Mini Post: The Spirituality and Science of Meditation
For all of us that have incorporated meditation into our daily routine, we know it makes us feel better. It's made people feel better for thousands of years. Spiritual teachers have taught the importance of meditation in every religion.
Krisha, in the Bhagavad Gita, teaches us, “When meditation is mastered, the mind is unwavering like the flame of a candle in a windless place.”
In the beautiful book of Psalms, we are instructed at 4:4: Tremble, and do not sin; meditate in your heart upon your bed, and be still.
ʻAbdu'l-Bahá, one of the founders of the Baha'i Faith, gave us this inspiration:
..while you meditate you are speaking with your own spirit. In that state of mind you put certain questions to your spirit and the spirit answers: the light breaks forth and the reality is revealed. Meditation is the key for opening the doors of mysteries. In that state man abstracts himself: in that state man withdraws himself from all outside objects; in that subjective mood he is immersed in the ocean of spiritual life and can unfold the secrets of things-in-themselves. To illustrate this, think of man as endowed with two kinds of sight; when the power of insight is being used the outward power of vision does not see.
Current scientific research backs up this timeless wisdom, and many neuroscientists recommend starting off the day with meditation. "Meditation alleviates stress and anxiety by reducing cortisol and epinephrine, which help to regulate blood pressure, heart rate, and breathing patterns," says Kristen Willeumier, PhD and neuroscientist. Her research has shown that meditation creates whole-brain synchronization to enhance creativity, learning, focus, and attention.
Since the early 2000s, advancements in neuroimaging have enhanced how we look at the brain. Recent studies done on the effects of meditation have come from outside the field of yoga, and have “re-proved” what the ancient reshis (wise yogis) concluded from research on themselves. Here are some samples from this research, which you may find interesting:
It has been shown that meditation changes our brain waves from BETA, a waveform associated with arousal during waking hours, to waveforms found during various states of relaxation. Meditation may change our brain wave patterns to ALPHA (found during states of both light meditation and dreaming), THETA (common to medium meditation and regular sleep) or, in deep states of meditation and sleep, DELTA.
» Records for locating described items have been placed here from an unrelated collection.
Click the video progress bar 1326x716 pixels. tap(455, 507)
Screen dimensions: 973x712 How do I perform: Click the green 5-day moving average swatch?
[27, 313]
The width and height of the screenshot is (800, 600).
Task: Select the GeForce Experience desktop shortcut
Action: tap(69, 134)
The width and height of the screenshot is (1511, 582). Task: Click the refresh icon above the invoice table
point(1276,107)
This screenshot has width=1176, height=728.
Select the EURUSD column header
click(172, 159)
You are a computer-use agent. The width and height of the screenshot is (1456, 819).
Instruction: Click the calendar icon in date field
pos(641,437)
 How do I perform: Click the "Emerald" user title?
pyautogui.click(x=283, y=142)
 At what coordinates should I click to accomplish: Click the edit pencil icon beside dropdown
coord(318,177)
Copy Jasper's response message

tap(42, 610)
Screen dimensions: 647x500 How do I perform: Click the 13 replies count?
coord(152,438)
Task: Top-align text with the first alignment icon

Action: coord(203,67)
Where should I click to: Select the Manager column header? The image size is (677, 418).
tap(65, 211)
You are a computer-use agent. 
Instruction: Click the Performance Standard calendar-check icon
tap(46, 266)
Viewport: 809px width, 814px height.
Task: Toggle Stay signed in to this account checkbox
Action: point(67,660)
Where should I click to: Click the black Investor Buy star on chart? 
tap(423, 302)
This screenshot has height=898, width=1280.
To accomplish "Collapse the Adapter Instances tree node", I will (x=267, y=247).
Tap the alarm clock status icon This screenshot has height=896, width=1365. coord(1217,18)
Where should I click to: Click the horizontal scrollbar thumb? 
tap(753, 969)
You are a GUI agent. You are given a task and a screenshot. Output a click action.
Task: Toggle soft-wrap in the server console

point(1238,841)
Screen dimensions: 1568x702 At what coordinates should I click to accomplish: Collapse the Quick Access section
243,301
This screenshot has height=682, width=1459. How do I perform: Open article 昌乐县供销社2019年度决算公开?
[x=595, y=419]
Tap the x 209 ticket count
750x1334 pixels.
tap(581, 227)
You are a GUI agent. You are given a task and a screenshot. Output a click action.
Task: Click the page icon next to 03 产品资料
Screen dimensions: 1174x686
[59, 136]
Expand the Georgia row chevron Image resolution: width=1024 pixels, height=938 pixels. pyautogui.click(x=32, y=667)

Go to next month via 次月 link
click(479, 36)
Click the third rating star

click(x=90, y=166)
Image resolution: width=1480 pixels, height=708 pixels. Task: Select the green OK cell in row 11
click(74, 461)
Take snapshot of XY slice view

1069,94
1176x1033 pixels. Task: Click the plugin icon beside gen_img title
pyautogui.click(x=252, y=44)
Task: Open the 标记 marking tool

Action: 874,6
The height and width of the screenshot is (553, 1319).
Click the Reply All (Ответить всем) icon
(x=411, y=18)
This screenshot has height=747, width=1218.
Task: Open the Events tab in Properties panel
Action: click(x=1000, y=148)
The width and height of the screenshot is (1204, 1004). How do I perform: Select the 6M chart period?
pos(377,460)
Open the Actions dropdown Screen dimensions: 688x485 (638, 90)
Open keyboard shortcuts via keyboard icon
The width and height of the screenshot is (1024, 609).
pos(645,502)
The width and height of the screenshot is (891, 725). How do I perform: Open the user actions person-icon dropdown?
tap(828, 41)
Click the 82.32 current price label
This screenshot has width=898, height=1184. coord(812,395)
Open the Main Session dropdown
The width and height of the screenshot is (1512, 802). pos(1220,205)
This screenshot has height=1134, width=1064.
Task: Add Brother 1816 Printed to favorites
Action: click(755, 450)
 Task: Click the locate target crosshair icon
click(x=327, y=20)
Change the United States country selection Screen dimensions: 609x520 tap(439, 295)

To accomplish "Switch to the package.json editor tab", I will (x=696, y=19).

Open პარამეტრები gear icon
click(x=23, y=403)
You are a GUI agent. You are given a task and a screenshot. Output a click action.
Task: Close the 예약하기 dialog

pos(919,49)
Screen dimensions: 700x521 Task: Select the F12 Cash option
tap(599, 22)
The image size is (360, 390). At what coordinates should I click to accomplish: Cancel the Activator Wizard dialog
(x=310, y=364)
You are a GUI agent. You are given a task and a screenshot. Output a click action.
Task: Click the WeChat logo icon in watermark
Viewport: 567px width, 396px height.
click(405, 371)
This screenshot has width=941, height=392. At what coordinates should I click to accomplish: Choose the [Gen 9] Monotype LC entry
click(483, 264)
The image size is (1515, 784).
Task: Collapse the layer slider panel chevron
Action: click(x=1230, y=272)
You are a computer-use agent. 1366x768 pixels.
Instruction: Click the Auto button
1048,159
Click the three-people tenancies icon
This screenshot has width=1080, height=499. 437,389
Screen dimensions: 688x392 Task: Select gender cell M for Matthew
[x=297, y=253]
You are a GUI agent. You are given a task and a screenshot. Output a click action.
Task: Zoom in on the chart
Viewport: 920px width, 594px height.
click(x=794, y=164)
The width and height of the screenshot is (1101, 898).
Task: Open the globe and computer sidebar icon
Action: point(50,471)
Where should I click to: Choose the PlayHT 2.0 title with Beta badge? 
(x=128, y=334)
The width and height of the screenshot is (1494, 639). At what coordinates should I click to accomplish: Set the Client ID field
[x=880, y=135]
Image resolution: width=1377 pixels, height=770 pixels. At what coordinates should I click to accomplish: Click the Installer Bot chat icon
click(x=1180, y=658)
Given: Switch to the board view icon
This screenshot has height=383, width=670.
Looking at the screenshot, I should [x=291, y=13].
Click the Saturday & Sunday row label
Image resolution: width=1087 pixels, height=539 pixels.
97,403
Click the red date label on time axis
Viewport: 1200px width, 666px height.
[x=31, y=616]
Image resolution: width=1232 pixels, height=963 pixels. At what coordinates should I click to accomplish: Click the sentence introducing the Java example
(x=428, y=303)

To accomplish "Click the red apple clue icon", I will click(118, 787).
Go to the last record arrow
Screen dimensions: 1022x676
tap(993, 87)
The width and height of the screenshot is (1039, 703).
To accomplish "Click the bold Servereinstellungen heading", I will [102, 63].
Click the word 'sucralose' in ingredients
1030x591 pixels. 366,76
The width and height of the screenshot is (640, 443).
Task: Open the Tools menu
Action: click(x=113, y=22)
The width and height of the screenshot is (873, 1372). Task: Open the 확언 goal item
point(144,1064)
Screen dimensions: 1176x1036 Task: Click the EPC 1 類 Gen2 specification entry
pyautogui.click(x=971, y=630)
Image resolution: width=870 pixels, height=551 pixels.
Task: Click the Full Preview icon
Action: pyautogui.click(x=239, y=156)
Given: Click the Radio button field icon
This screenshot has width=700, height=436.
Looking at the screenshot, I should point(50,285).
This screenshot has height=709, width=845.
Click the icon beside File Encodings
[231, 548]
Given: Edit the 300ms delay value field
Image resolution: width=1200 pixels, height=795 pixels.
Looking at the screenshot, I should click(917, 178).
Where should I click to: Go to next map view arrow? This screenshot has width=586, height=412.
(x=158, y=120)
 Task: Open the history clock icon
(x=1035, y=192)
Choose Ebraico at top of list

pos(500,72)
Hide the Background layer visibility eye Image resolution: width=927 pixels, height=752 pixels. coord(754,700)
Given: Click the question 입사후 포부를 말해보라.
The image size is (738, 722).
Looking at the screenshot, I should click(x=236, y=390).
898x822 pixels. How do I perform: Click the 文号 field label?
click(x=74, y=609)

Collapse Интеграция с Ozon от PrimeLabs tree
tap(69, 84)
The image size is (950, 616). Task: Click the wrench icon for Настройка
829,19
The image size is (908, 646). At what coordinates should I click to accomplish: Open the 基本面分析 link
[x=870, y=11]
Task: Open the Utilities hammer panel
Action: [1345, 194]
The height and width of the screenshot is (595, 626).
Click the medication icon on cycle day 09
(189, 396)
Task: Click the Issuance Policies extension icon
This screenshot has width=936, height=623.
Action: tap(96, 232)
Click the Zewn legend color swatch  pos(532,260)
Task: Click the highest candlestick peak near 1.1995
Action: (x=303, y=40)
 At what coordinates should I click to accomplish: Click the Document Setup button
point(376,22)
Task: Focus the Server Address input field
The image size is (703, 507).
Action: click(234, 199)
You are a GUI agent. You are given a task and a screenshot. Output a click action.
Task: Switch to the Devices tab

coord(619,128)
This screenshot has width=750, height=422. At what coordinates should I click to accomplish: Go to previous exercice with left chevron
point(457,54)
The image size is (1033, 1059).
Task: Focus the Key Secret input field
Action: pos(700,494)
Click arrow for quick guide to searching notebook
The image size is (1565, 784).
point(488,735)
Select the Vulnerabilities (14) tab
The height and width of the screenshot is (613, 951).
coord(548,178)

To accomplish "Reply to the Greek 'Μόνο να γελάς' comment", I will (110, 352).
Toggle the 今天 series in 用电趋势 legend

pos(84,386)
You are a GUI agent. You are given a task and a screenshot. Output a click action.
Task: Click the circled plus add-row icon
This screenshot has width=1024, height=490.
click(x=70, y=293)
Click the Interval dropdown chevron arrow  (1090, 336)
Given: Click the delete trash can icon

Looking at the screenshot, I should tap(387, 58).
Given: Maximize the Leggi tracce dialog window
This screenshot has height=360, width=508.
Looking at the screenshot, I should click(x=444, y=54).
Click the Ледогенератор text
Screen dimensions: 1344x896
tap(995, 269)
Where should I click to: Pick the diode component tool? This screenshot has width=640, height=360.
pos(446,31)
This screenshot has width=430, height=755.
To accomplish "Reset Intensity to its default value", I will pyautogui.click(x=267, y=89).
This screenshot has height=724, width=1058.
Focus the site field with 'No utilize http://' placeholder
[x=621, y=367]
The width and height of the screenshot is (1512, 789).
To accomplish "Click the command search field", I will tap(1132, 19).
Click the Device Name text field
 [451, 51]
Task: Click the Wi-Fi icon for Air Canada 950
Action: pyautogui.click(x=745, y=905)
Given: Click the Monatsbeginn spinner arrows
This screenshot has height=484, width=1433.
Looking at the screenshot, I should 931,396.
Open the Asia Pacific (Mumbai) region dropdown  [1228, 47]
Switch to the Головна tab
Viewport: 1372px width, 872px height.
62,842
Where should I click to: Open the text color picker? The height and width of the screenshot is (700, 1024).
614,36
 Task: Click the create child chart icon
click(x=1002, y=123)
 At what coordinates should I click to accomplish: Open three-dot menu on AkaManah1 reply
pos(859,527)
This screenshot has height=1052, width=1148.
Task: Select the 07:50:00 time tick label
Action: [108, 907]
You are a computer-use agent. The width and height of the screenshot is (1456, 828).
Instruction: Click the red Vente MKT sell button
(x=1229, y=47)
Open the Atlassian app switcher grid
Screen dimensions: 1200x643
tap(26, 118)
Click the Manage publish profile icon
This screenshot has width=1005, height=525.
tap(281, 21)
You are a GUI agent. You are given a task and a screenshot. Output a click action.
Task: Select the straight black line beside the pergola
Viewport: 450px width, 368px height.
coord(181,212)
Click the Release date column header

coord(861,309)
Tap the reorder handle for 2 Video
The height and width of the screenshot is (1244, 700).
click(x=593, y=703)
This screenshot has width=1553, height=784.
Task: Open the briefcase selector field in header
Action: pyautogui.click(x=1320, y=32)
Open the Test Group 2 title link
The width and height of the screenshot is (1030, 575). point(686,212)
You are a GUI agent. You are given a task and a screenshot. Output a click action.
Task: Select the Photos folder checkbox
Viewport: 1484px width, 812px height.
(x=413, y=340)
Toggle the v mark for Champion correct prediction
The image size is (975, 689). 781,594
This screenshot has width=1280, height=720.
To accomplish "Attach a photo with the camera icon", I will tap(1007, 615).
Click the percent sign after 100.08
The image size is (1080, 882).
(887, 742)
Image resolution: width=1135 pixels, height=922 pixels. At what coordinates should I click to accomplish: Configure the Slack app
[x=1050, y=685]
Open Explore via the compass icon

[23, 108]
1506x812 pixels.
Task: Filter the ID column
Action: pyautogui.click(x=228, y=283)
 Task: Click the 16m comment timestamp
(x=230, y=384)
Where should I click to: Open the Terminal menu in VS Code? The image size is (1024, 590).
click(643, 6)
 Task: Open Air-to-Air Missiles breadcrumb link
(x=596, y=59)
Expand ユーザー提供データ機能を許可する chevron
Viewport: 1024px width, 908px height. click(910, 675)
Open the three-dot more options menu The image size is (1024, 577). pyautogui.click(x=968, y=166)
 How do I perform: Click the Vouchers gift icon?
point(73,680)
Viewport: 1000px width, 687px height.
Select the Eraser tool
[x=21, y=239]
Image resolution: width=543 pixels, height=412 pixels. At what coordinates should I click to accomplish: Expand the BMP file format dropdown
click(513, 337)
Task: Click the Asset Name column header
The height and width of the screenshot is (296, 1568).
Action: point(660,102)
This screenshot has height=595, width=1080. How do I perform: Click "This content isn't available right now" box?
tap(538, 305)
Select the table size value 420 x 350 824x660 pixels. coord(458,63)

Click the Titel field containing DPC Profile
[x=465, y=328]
Mindfulness-Based Stress Reduction, a secular meditation technique developed by Dr. Jon Kabat-Zinn, has been shown to increase the number of brain cells in the areas involved with learning, memory, executive decision-making, and flexibility of perspective. His work has also proven that meditation can decrease brain cells in the amygdala (which are known to increase with stress).
Dr. Dan Siegel, a Clinical Professor of Psychiatry at the UCLA School of Medicine, found that focusing on breathing for 10 minutes a day improved prefrontal cortex functioning and reduced bullying in school-age children.
Dr. Sara Lazar, a neuroscientist working at Massachusetts General Hospital and the Harvard Medical School, has published research showing that meditating 40 minutes a day increases the grey matter in the hippocampus, which usually has less grey matter in people who are depressed or have PTS. The hippocampus is an area crucial for learning, memory, and aggression regulation.